Tous deux, ils sont beaux, amoureux, se contemplent dans une désarmante niaiserie, cochent toutes les cases de la réussite financière et ostentatoire. Il «chasse des têtes sans proie ni armes», elle tente de cacher son ennui de statistiques.
Leur appartement est à désespérer de vide sans âme. Leur conformité au modèle ambiant les priverait d’histoire, si le filigrane sonore ne résonnait pas de violence dans leur voisinage.
Mais il y a Alice… Autour de sa non-présence, de son mutisme étrange, va sourdre bientôt une explosion volcanique. Une incoercible crise de nerfs enfle sans entraves, parce que le jambon a été indûment dévoré par l’épouse en pleine dépression. Un prétexte bien futile mais qui en dit tellement long sur les non-dits en vertigineuse sédimentation. De quoi lui imputer à elle une vicieuse psychose post partum? De quoi lui accorder à lui un regard de compassion d’avoir à supporter en silence les soubresauts vindicatifs de son épouse? Enfin presque… Parce que le ver dans le fruit a rongé, dans le silence mutuel, ce duo-duel de haines recuites, jusqu’à l’anéantissement.
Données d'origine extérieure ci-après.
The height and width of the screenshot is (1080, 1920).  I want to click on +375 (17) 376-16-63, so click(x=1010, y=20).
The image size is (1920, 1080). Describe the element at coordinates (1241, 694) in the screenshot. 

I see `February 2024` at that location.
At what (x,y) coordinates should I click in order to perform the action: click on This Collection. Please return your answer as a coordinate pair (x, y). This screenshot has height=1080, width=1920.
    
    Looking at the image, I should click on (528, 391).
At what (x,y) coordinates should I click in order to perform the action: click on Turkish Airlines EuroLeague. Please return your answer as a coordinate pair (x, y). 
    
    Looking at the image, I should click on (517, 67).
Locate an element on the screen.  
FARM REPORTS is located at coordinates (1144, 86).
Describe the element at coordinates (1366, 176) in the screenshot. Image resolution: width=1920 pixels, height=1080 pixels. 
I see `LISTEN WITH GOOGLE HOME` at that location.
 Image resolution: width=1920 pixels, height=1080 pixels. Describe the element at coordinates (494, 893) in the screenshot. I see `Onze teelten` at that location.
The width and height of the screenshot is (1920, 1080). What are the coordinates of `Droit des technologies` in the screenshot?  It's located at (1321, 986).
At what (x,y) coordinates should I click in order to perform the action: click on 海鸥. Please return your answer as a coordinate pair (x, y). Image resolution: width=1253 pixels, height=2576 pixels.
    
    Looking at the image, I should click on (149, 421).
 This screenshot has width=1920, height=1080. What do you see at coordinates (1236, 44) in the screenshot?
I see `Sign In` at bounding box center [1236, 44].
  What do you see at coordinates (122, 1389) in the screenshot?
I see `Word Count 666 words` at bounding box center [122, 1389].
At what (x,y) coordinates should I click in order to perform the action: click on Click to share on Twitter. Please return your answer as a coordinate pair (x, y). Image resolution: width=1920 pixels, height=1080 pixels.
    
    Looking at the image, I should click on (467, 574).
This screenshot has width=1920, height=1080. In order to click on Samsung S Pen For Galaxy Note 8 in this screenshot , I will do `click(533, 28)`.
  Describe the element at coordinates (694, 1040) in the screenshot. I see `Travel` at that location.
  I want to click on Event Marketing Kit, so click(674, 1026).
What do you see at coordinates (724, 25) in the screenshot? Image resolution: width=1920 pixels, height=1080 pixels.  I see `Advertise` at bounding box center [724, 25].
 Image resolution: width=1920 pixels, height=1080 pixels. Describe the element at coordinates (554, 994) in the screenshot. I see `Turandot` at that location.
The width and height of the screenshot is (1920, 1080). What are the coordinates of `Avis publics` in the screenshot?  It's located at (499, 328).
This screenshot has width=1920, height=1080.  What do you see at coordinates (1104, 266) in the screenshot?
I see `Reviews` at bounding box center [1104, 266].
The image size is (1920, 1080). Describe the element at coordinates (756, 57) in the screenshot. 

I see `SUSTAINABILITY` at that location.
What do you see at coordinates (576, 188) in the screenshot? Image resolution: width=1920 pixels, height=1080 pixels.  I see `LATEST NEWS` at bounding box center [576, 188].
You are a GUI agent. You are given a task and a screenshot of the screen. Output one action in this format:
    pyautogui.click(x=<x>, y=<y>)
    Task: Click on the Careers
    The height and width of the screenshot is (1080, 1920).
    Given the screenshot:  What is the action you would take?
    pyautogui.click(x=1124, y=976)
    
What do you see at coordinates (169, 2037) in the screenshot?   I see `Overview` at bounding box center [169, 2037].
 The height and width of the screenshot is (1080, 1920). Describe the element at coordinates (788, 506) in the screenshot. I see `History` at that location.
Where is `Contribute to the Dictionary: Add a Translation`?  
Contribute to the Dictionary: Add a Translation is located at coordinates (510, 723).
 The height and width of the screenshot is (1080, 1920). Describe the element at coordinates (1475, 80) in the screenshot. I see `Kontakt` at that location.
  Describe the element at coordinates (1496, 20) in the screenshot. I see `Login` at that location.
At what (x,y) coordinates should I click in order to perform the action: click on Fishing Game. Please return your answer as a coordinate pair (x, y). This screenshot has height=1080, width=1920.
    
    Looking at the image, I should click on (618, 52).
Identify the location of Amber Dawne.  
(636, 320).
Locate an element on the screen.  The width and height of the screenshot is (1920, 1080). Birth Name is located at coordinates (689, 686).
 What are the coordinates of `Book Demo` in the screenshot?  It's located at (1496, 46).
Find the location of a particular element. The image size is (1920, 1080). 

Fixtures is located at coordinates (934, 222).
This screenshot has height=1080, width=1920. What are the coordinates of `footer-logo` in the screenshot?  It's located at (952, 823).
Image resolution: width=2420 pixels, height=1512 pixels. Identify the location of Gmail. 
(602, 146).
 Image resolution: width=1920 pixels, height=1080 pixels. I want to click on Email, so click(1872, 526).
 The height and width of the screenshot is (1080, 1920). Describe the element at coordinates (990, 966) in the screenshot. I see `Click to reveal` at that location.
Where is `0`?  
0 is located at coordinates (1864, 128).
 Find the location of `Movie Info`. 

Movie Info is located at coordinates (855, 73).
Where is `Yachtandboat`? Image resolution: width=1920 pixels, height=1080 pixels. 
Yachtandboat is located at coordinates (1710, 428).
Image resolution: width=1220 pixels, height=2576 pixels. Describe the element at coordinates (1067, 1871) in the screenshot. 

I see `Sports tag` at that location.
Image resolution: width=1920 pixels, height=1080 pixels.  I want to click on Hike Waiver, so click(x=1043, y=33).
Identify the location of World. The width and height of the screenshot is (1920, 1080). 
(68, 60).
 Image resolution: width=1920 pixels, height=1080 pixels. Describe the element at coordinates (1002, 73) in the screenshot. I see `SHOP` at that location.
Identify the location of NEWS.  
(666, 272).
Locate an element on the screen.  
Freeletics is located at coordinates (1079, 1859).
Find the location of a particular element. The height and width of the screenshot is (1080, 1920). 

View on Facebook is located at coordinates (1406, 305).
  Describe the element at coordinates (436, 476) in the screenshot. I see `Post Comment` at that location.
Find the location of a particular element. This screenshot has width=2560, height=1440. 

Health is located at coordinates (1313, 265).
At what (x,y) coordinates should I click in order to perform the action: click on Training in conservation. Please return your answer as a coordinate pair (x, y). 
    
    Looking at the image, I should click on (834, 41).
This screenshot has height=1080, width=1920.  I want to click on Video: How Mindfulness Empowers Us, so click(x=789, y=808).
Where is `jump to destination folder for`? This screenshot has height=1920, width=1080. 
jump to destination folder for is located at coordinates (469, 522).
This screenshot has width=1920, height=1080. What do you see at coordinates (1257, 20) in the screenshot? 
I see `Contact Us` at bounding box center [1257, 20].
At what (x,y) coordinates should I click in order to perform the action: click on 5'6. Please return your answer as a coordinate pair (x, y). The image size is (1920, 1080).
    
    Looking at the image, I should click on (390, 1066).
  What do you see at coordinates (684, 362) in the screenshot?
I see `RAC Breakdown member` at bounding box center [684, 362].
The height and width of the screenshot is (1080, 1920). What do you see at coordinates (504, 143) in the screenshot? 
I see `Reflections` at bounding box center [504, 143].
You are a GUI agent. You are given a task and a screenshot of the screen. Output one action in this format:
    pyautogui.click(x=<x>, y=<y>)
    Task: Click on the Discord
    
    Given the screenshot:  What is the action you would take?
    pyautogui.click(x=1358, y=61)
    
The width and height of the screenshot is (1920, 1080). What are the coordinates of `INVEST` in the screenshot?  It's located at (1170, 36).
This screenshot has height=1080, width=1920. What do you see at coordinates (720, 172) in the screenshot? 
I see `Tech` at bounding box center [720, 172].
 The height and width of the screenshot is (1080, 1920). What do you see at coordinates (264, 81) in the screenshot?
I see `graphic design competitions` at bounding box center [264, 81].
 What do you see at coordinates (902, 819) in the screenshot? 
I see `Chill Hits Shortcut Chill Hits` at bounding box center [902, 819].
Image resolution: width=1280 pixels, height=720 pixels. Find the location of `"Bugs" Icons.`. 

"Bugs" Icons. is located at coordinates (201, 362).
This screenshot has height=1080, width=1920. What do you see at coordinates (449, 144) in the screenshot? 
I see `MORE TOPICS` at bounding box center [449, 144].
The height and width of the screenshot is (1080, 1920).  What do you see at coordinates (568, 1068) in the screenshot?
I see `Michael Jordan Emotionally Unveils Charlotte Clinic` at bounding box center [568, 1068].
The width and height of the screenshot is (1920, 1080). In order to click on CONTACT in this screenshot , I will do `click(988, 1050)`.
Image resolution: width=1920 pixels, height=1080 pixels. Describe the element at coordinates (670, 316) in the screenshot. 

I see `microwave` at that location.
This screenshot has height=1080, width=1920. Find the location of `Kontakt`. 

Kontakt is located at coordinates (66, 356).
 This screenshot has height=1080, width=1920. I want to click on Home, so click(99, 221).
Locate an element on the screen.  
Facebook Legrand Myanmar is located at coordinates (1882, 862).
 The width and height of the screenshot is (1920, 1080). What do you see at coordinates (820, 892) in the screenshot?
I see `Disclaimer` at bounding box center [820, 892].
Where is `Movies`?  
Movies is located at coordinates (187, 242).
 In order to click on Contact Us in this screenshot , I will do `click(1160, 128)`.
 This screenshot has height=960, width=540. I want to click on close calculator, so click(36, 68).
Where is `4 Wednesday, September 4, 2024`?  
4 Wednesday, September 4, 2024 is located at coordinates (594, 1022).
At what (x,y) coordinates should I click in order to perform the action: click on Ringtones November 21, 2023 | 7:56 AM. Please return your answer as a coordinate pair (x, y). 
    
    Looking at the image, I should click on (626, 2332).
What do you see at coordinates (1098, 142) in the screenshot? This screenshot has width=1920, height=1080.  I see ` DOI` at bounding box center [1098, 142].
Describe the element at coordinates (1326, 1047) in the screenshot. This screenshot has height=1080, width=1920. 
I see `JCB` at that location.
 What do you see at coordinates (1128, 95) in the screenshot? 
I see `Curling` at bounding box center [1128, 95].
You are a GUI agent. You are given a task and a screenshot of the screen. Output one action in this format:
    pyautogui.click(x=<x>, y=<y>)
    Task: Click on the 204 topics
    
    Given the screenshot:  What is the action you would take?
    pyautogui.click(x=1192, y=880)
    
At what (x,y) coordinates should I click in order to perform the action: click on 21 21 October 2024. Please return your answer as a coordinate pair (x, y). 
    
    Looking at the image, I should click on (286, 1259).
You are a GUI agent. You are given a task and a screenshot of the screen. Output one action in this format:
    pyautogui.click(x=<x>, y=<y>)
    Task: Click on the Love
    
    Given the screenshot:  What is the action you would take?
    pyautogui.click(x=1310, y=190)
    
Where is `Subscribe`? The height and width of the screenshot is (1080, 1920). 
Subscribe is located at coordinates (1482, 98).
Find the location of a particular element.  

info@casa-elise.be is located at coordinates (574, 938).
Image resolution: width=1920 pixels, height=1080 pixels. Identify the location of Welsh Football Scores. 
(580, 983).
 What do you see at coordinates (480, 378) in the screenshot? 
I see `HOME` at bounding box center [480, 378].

Pour ne pas avoir perçu combien le désarroi de leur fillette était révélateur, ils n’échapperont pas aux hurlements, bris de meubles, saccage d’un lieu si propret.
Sur un champ de ruines, la crise s’apaise par consomption, Alice reparle, on s’avoue enfin toutes les scories accumulées. Un armistice, une paix?
Mais comment revient-on de tant de violence débridée, même si les mots amoureux du début se prononcent à nouveau, en apparence identiques?
Yasmin Van Deventer et Cédric Welsch s’en donnent à cœur-joie, à haine-joie, dans ce huis-clos à la limite de l’asphyxie. Le public assiste, fasciné, à leurs ébats, partagé entre les rires divers et le soulagement ultime. Indemne? Voire... A D. Théâtre de la Flèche 11e.